*PROBLEM DETAILS*: Pull out every line from the rows below that contains the string "Instruction". Case counts.

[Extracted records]
--- --- ---
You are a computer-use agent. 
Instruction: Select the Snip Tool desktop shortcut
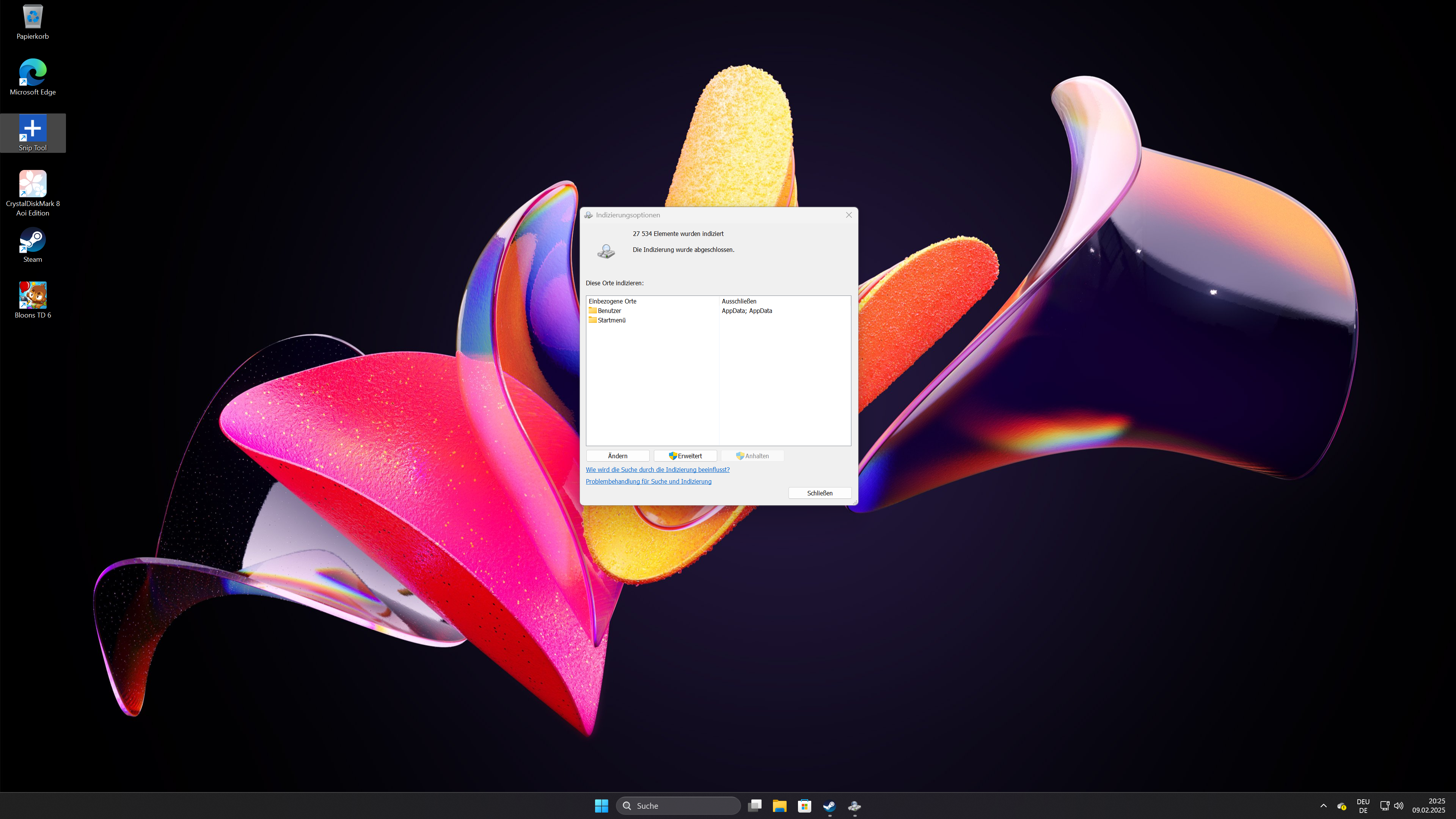33,129
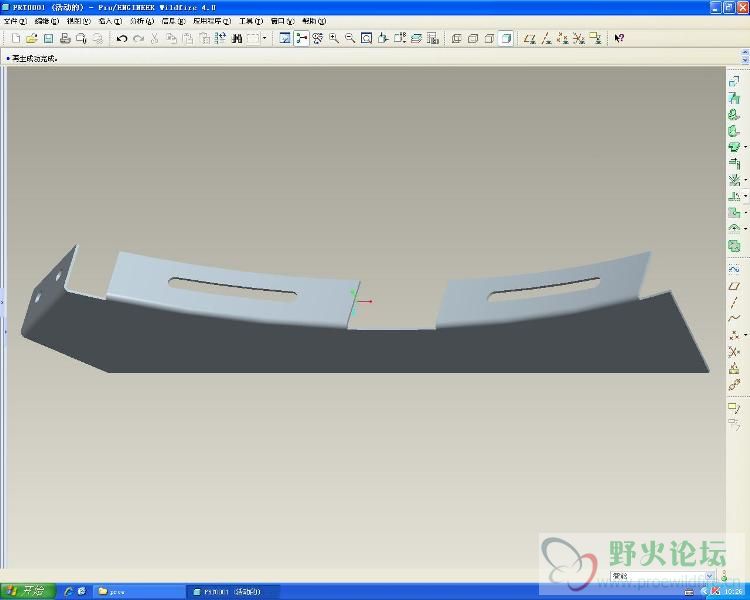Save the model with the disk icon
The height and width of the screenshot is (600, 750).
47,38
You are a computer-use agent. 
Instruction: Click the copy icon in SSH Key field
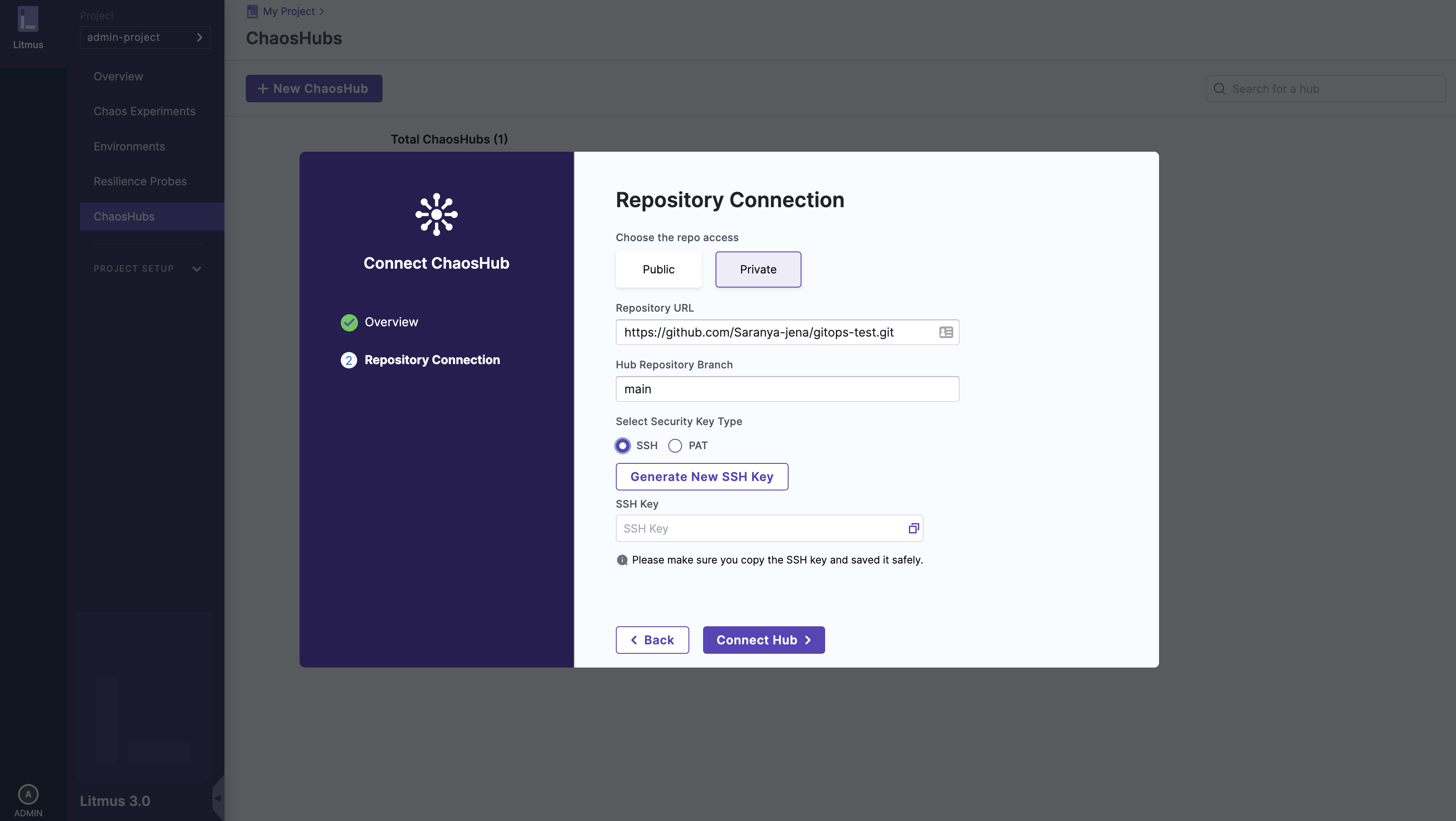913,528
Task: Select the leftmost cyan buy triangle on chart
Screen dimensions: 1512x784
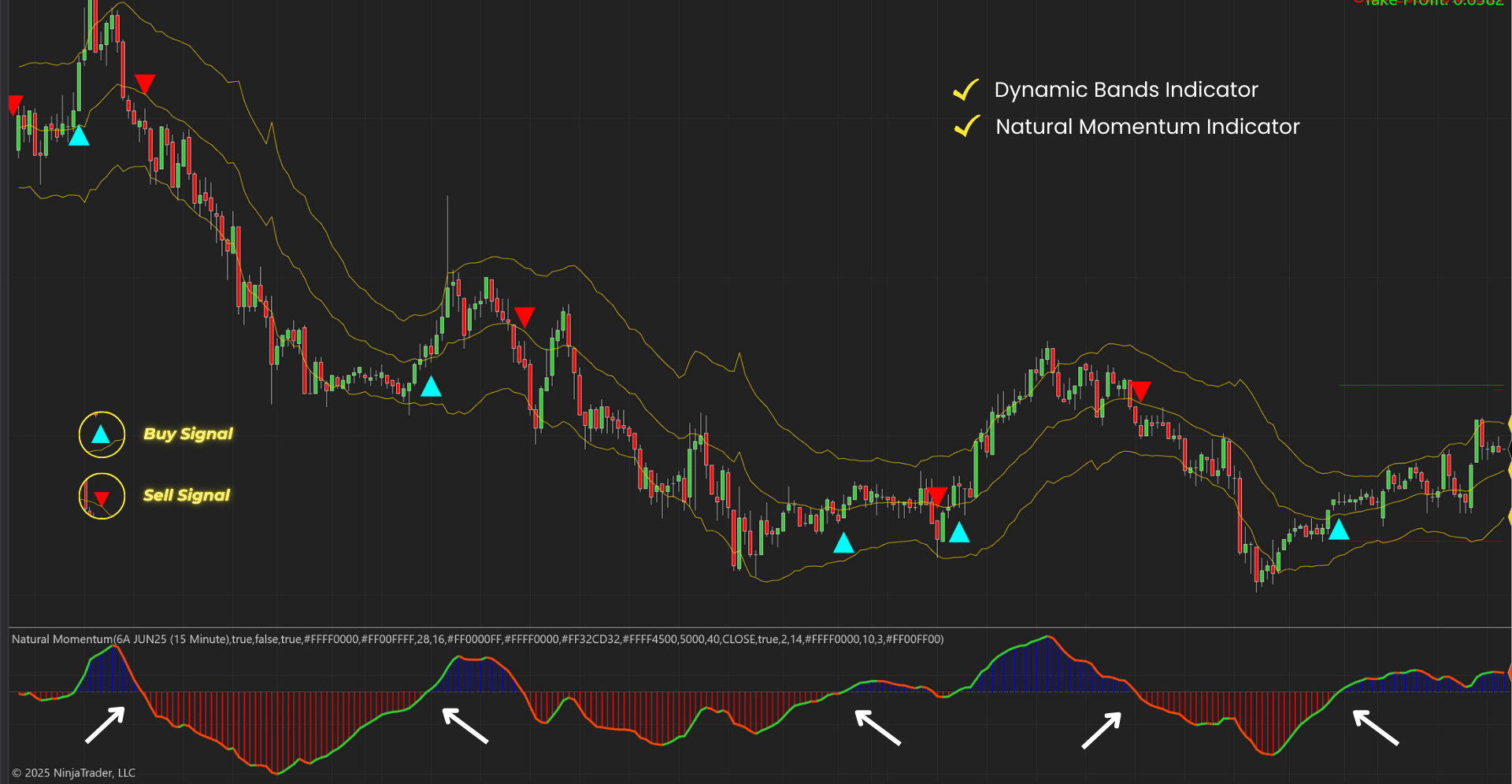Action: (79, 137)
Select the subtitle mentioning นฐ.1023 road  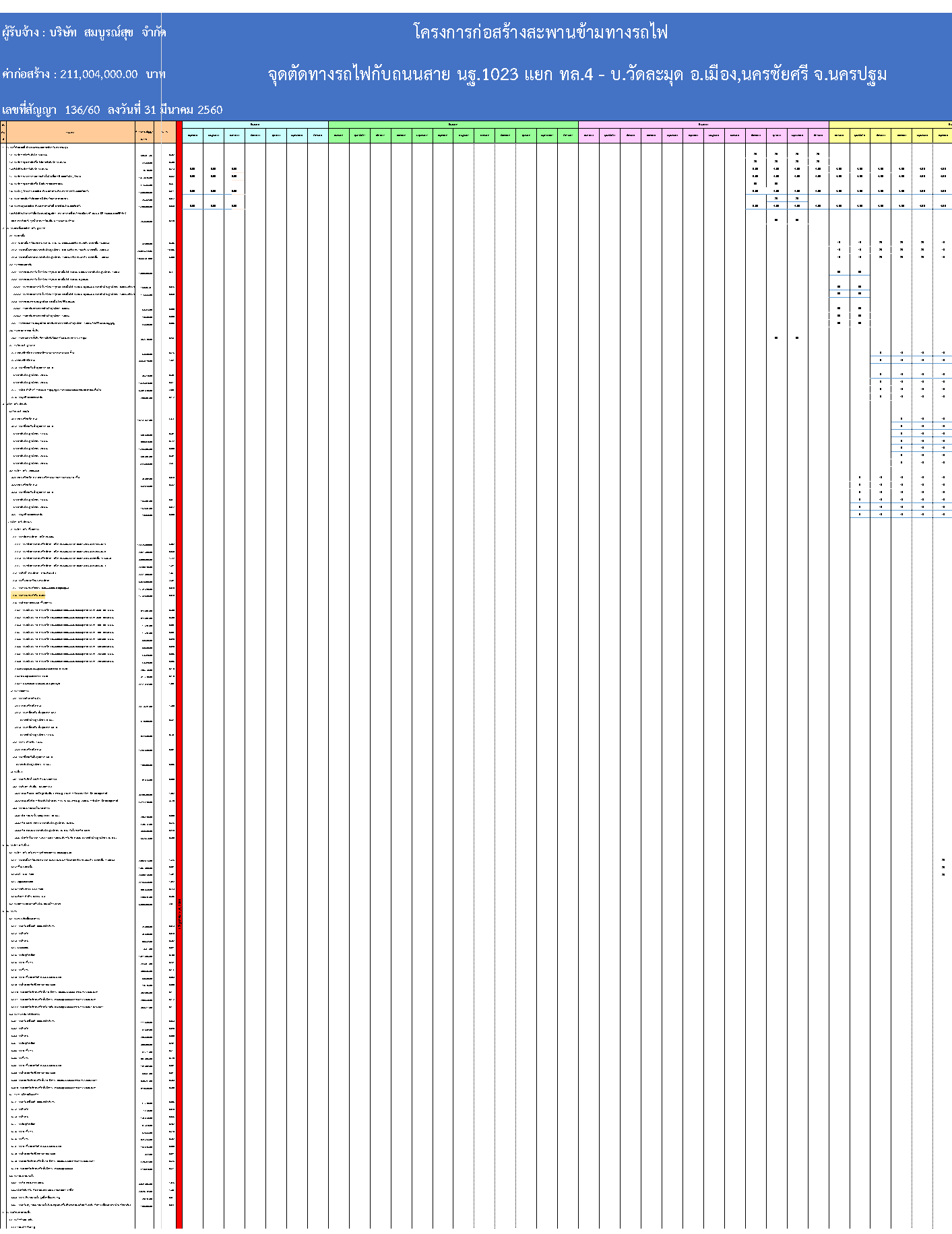[577, 74]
--- --- ---
*RESULT*:
Instruction: Select the Snip Tool desktop shortcut
Instruction: Click the copy icon in SSH Key field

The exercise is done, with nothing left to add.